▶ Documento:
Flávio Morgado é poeta, autor de Um caderno de capa verde (7Letras, 2012) e Uma nesga de sol a mais (7Letras, 2016).
Como você começa o seu dia? Você tem uma rotina matinal?
Sim. Tenho uma rotina matinal bem típica de um professor de colégio. Acordo quatro vezes na semana entre cinco e seis da manhã e tenho a manhã toda preenchida com as aulas. Em geral, meu momento de estudo e escrita acaba sendo o que essa rotina mais sistemática deixa de vácuo: leitura no transporte público e bloquinhos infinitos de anotações na mochila. Também por isso, acabo sendo mais produtivo na parte da noite. Quase sempre atravesso a madrugada se um poema já está prestes à folha, e antes de dormir é sempre o momento que escolho para revisão de um poema da madrugada anterior ou escrito no ônibus, entre as aulas, entre as outras mil coisas. A conquista do produtivo ócio ainda nos é um objetivo.
Em que hora do dia você sente que trabalha melhor? Você tem algum ritual de preparação para a escrita?
Nesse sentido eu respeito ainda mais e legitimo o escritor de prosa, gênero que exige o trabalho diário e a disciplina das horas muito mais do que ao poeta. Não se escolhe a hora de um poema. Mesmo que sob encomenda, ao menos comigo, aquilo vai demorar milênios a sair, há todo um percurso até os versos escritos. E um percurso que obedece a outro registro, outra temporalidade. Quase sempre o poema ainda me é um susto, um “espanto” (para usar um termo bem do Gullar), uma tentativa justa de ordenar algo que previamente é só desconcerto, inexprimível. A ocorrência desse fenômeno para que de fato provoque a evocação de um poema tem que ser abrupto, disruptivo à rotina. Estar atento a esses estampidos diários já é um ofício, algo que pra mim muito se difere da noção corrente de “trabalho”. Até mesmo o que se pode chamar de “pesquisa” é quase sempre a amarração de algo que já se desenvolve corporalmente, existencialmente. É importante estar atento ao que se é feito hoje, mas não no ofício estritamente crítico, mas sobretudo pelo diálogo. Ler os clássicos, mais por emulação do que erudição. Ir aos eventos, pelo prazer em vez da política. Por mais disciplinado que eu seja, em matéria de poesia eu realmente acredito na espontaneidade, na técnica que escuta ao próprio poema, no ritmo que respira o que se quer comunicar. Não sei se conseguiria pensar em um ritual que não o de esteticamente sempre se colocar sob o risco da vida, esse sim. Acho que nesse sentido, em contrapartida à faina do prosador, o poeta tem esse privilégio de apenas ter que estar, na acepção mais profunda desse termo.

▶ Desafio:
Escreva o trecho que vem logo depois da última frase da entrevista com o poeta Flávio Morgado.

Registros de localização de palavras e elementos:
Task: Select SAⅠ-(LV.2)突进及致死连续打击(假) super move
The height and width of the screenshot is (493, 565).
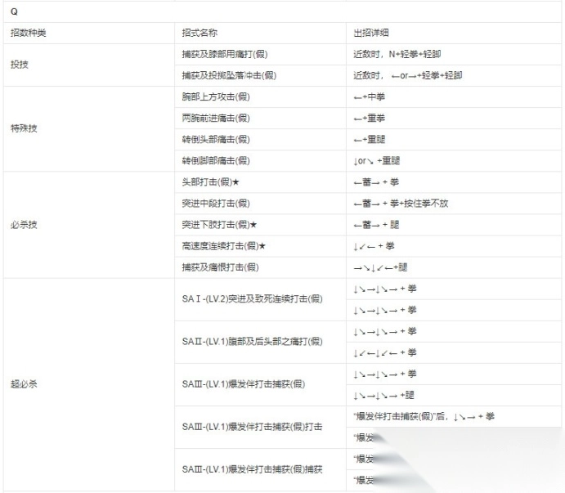Action: tap(252, 298)
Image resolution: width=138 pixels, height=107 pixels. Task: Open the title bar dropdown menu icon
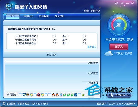click(x=116, y=3)
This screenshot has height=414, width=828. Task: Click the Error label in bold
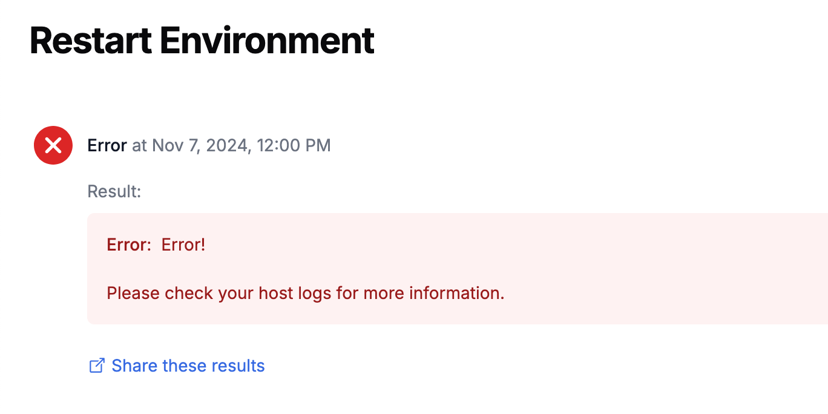(107, 145)
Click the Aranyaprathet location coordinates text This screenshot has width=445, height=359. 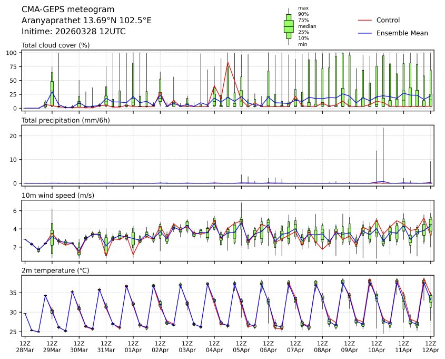(86, 21)
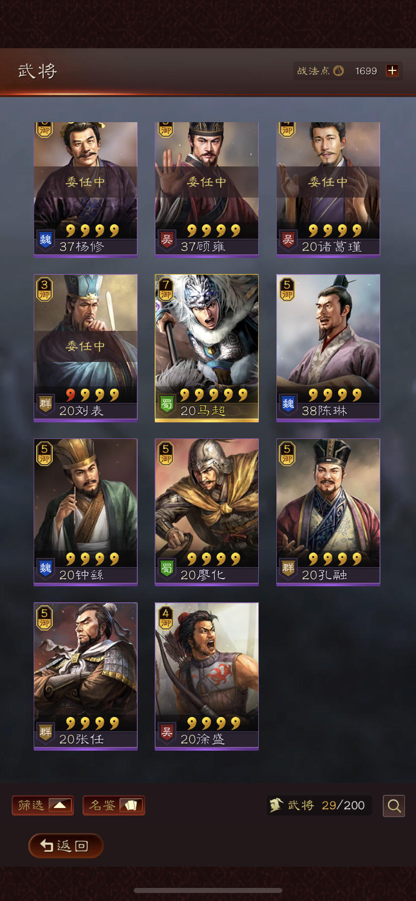The height and width of the screenshot is (901, 416).
Task: Tap the 群 faction badge on 张任
Action: 45,732
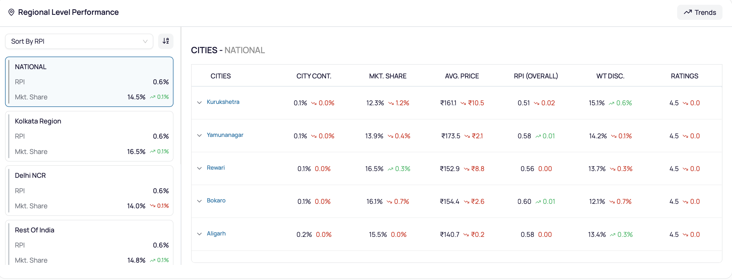Select the Kolkata Region card
The height and width of the screenshot is (280, 732).
click(x=89, y=136)
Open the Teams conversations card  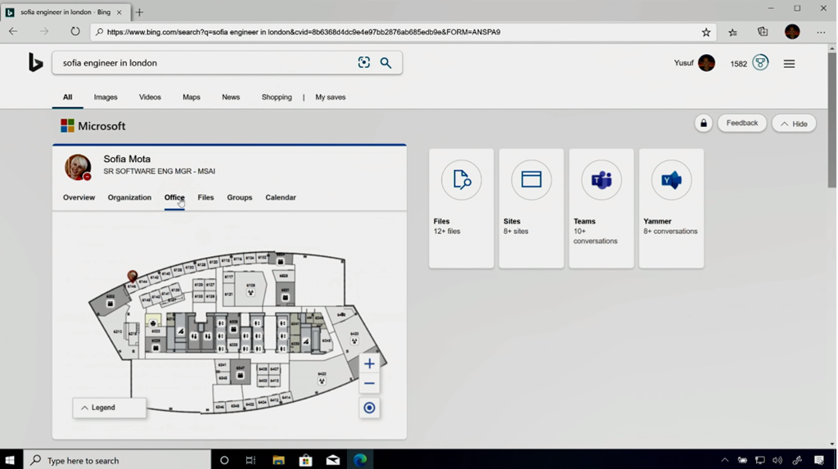[x=601, y=208]
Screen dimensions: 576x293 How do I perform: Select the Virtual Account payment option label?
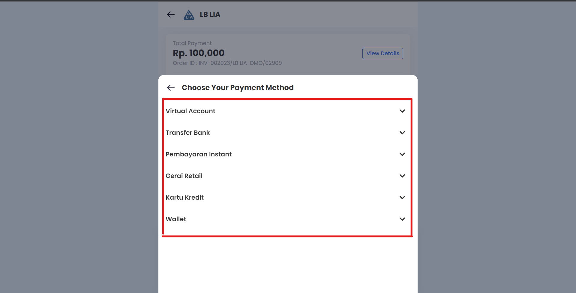[191, 111]
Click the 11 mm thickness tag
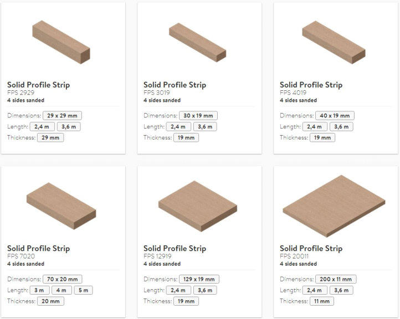The width and height of the screenshot is (400, 319). click(x=322, y=301)
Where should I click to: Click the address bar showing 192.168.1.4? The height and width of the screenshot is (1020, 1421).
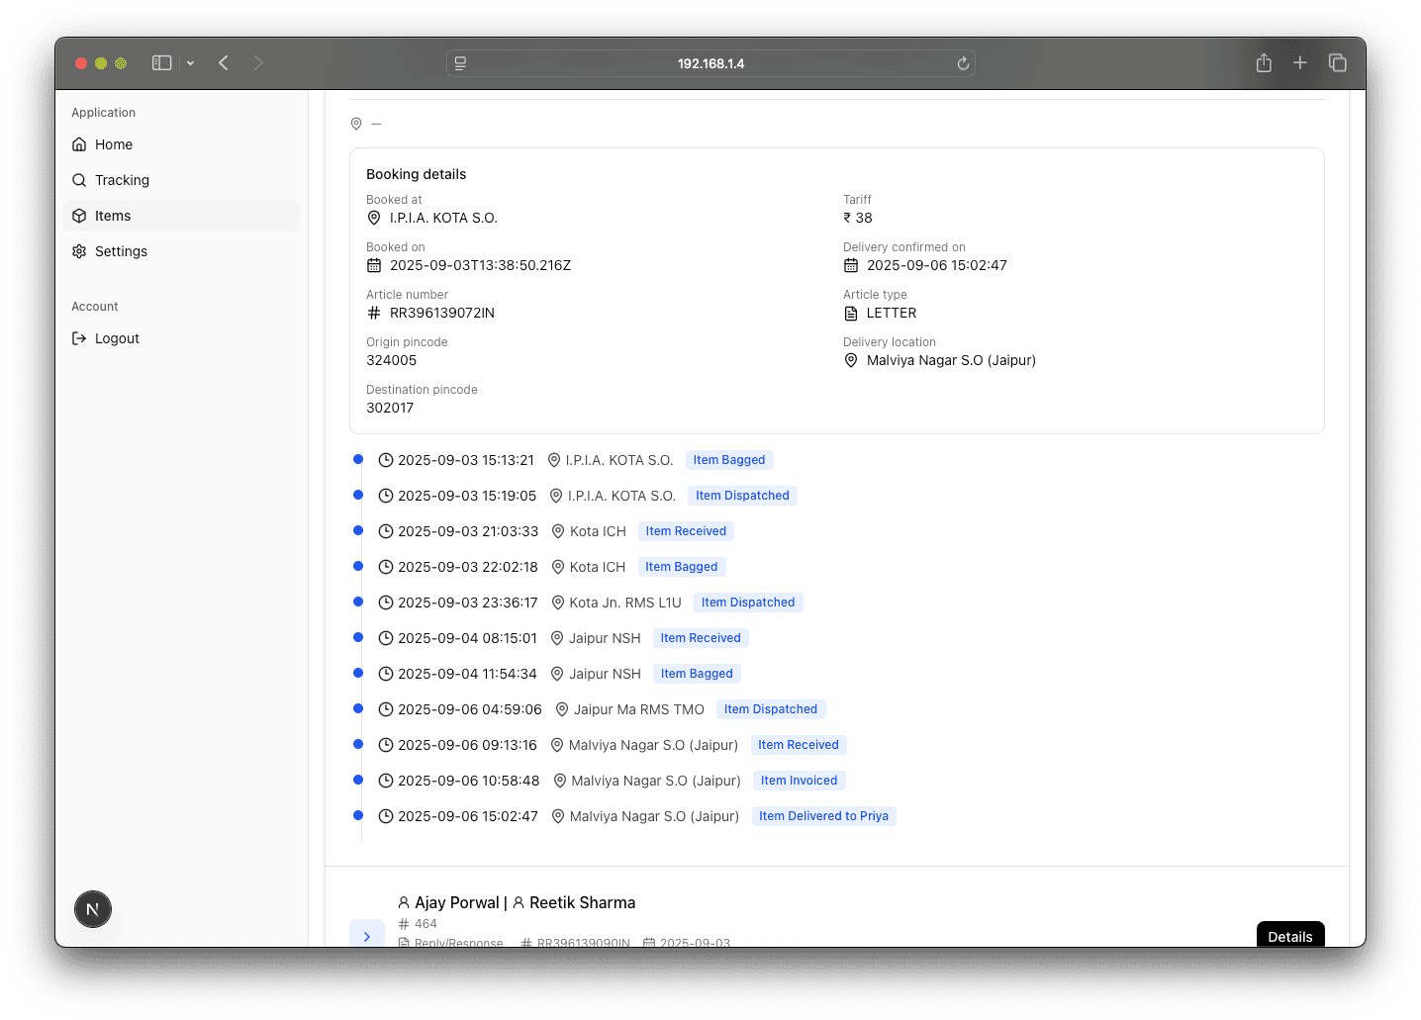[x=711, y=63]
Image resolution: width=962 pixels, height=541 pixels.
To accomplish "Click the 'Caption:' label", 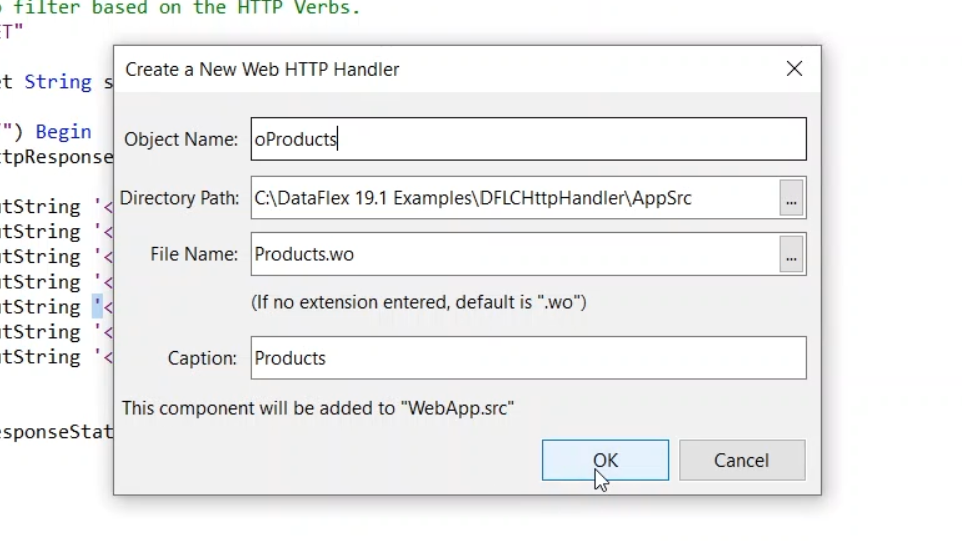I will [x=202, y=358].
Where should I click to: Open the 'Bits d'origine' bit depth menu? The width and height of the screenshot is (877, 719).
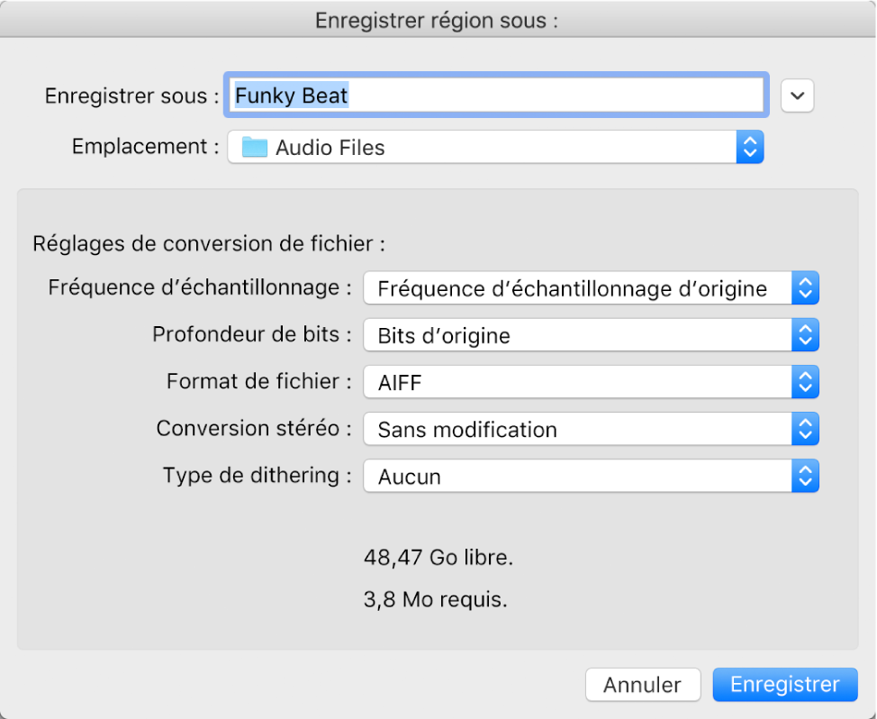pos(576,336)
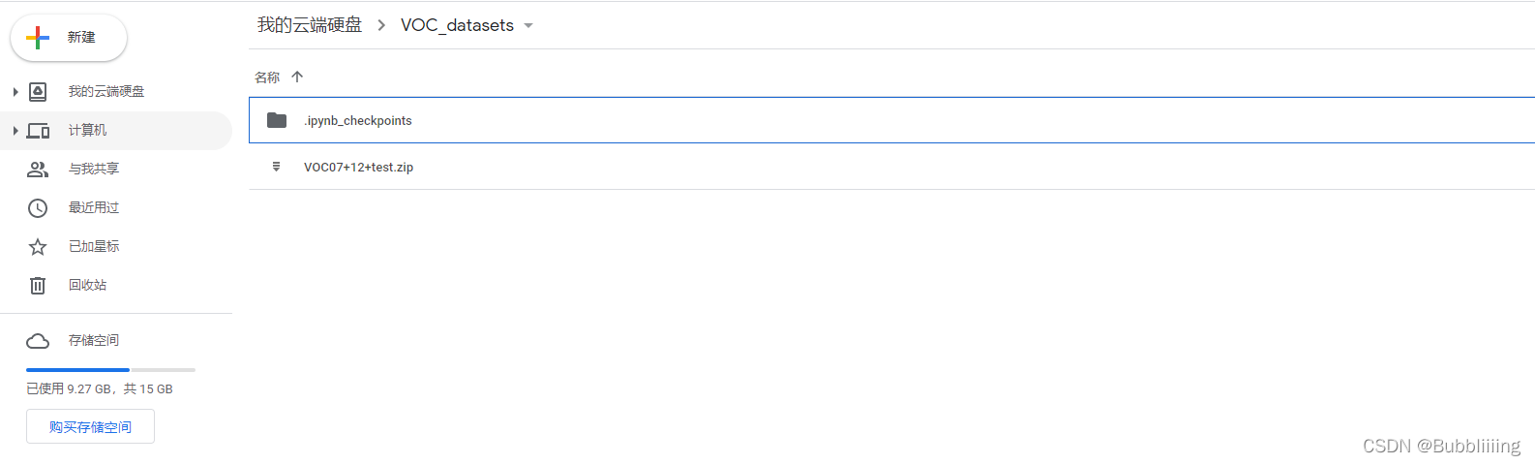Go to My Drive in breadcrumb
Viewport: 1535px width, 465px height.
310,25
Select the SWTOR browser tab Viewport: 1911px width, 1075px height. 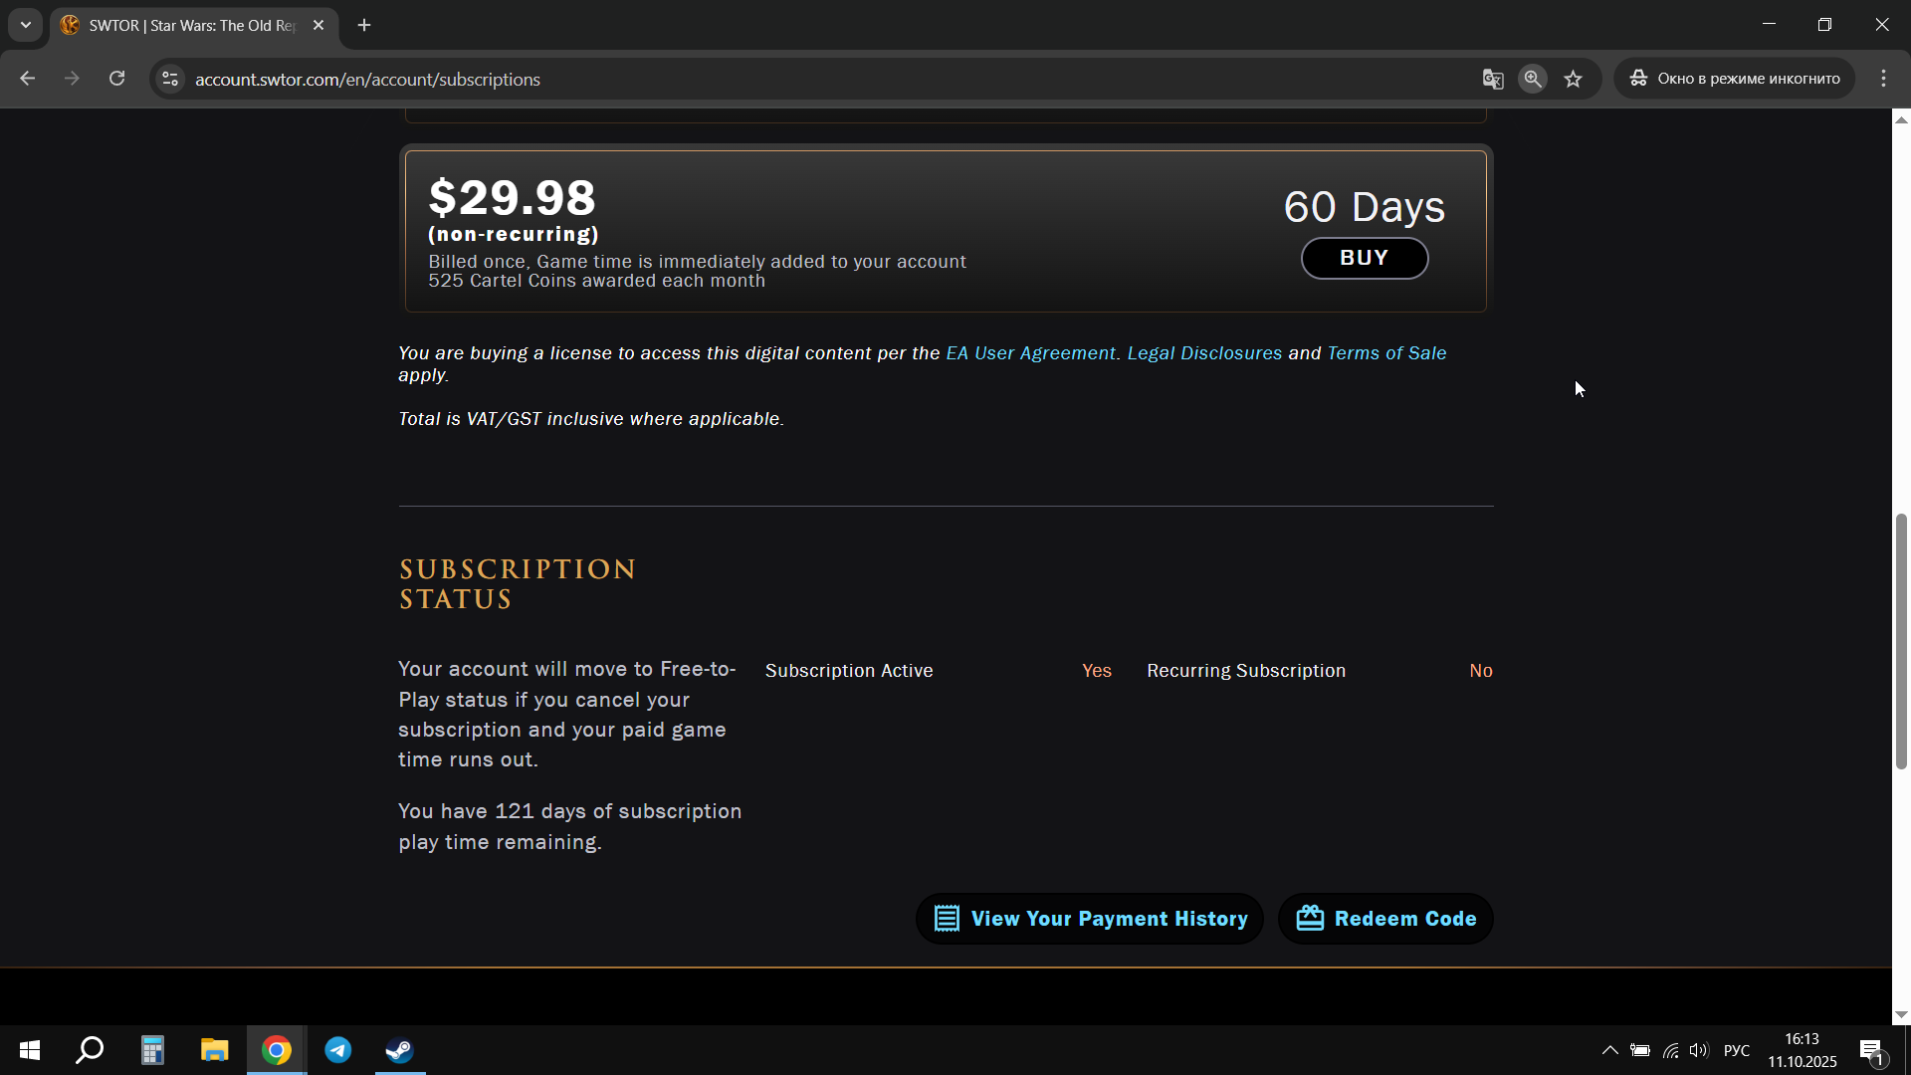point(189,25)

▶ Resposta da tarefa:
Você escreve um pouco todos os dias ou em períodos concentrados? Você tem uma meta de escrita diária?
Atualmente estou com dois livros na cabeça. Um deles com poemas já bem adiantados, outro menos. Para o primeiro livro eu compilei tudo que tinha até ali, dos 16 anos até os 23, foi muito mais corte do que acréscimo. No segundo aconteceu algo louco: publiquei tudo que tinha escrito desde a publicação do primeiro, sobrou nada, quatro anos de distância entre eles. Então fica complicado pensar em uma meta quando eu não pensava diretamente em projetos. Dessa vez é a primeira em que penso em livros com direcionamentos, prazos, número de poemas. Achei que isso me ajudaria a criar uma meta, mas como disse antes, isso é impossível. Então tem um dia em que escrevo três poemas, na minha cabeça já penso “maravilha, tô no lucro, sem problemas um silêncio maior”. Às vezes não se esgota esse atravessamento criativo, escrevo mais dois, mais um ao longo da semana. Por outro lado, já cheguei a ficar seis meses sem escrever um verso. Nesses momentos, ansioso convicto, prefiro me poupar a aflição de me torturar em não estar produzindo e leio mais, uso esse tempo para burilar os inéditos, pensar o caminho que quero seguir. No livro, nos poemas, estou o tempo todo, ainda que não necessariamente os escrevendo.
Como é o seu processo de escrita? Uma vez que você compilou notas suficientes, é difícil começar? Como você se move da pesquisa para a escrita?
Geralmente eu sempre tento escrever. Nem sempre será o satisfatório, o encerrado.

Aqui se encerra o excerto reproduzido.